__Requirement__
Repeat the entries exactly as they are written.
---------- Material supplied ----------
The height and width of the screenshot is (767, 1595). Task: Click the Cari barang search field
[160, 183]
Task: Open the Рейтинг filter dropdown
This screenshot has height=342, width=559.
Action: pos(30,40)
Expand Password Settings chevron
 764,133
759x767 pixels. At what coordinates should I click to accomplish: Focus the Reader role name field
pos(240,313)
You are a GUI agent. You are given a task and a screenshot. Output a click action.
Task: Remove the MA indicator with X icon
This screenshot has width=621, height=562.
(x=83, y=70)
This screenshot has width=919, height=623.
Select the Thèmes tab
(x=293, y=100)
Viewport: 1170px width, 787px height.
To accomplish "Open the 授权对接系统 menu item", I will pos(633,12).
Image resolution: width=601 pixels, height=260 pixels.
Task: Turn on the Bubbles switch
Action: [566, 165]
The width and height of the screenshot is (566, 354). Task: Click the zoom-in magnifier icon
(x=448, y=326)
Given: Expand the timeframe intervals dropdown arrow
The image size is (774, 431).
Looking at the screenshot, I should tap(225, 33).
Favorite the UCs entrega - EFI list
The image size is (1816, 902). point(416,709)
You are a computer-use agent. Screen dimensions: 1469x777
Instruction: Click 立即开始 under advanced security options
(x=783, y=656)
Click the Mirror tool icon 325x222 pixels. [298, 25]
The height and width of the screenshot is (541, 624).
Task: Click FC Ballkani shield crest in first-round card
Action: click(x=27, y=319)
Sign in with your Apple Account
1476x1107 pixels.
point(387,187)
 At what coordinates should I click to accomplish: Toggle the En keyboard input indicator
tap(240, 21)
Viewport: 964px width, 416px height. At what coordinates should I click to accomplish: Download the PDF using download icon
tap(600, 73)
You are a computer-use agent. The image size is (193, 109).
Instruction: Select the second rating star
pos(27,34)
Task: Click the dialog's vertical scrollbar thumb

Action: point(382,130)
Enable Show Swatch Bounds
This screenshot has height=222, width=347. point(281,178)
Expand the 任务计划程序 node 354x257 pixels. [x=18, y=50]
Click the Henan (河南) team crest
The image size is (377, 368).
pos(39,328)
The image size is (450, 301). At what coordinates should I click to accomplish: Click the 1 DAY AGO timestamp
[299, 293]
----------
__Answer to this exercise__
The height and width of the screenshot is (767, 1595). Task: Click the Cari barang search field
[160, 183]
Task: Open the Рейтинг filter dropdown
This screenshot has height=342, width=559.
Action: pos(30,40)
Expand Password Settings chevron
 764,133
759x767 pixels. At what coordinates should I click to accomplish: Focus the Reader role name field
pos(240,313)
You are a GUI agent. You are given a task and a screenshot. Output a click action.
Task: Remove the MA indicator with X icon
This screenshot has width=621, height=562.
(x=83, y=70)
This screenshot has width=919, height=623.
Select the Thèmes tab
(x=293, y=100)
Viewport: 1170px width, 787px height.
To accomplish "Open the 授权对接系统 menu item", I will pos(633,12).
Image resolution: width=601 pixels, height=260 pixels.
Task: Turn on the Bubbles switch
Action: [566, 165]
The width and height of the screenshot is (566, 354). Task: Click the zoom-in magnifier icon
(x=448, y=326)
Given: Expand the timeframe intervals dropdown arrow
The image size is (774, 431).
Looking at the screenshot, I should tap(225, 33).
Favorite the UCs entrega - EFI list
The image size is (1816, 902). point(416,709)
You are a computer-use agent. Screen dimensions: 1469x777
Instruction: Click 立即开始 under advanced security options
(x=783, y=656)
Click the Mirror tool icon 325x222 pixels. [298, 25]
The height and width of the screenshot is (541, 624).
Task: Click FC Ballkani shield crest in first-round card
Action: click(x=27, y=319)
Sign in with your Apple Account
1476x1107 pixels.
point(387,187)
 At what coordinates should I click to accomplish: Toggle the En keyboard input indicator
tap(240, 21)
Viewport: 964px width, 416px height. At what coordinates should I click to accomplish: Download the PDF using download icon
tap(600, 73)
You are a computer-use agent. The image size is (193, 109).
Instruction: Select the second rating star
pos(27,34)
Task: Click the dialog's vertical scrollbar thumb

Action: point(382,130)
Enable Show Swatch Bounds
This screenshot has height=222, width=347. point(281,178)
Expand the 任务计划程序 node 354x257 pixels. [x=18, y=50]
Click the Henan (河南) team crest
The image size is (377, 368).
pos(39,328)
The image size is (450, 301). At what coordinates should I click to accomplish: Click the 1 DAY AGO timestamp
[299, 293]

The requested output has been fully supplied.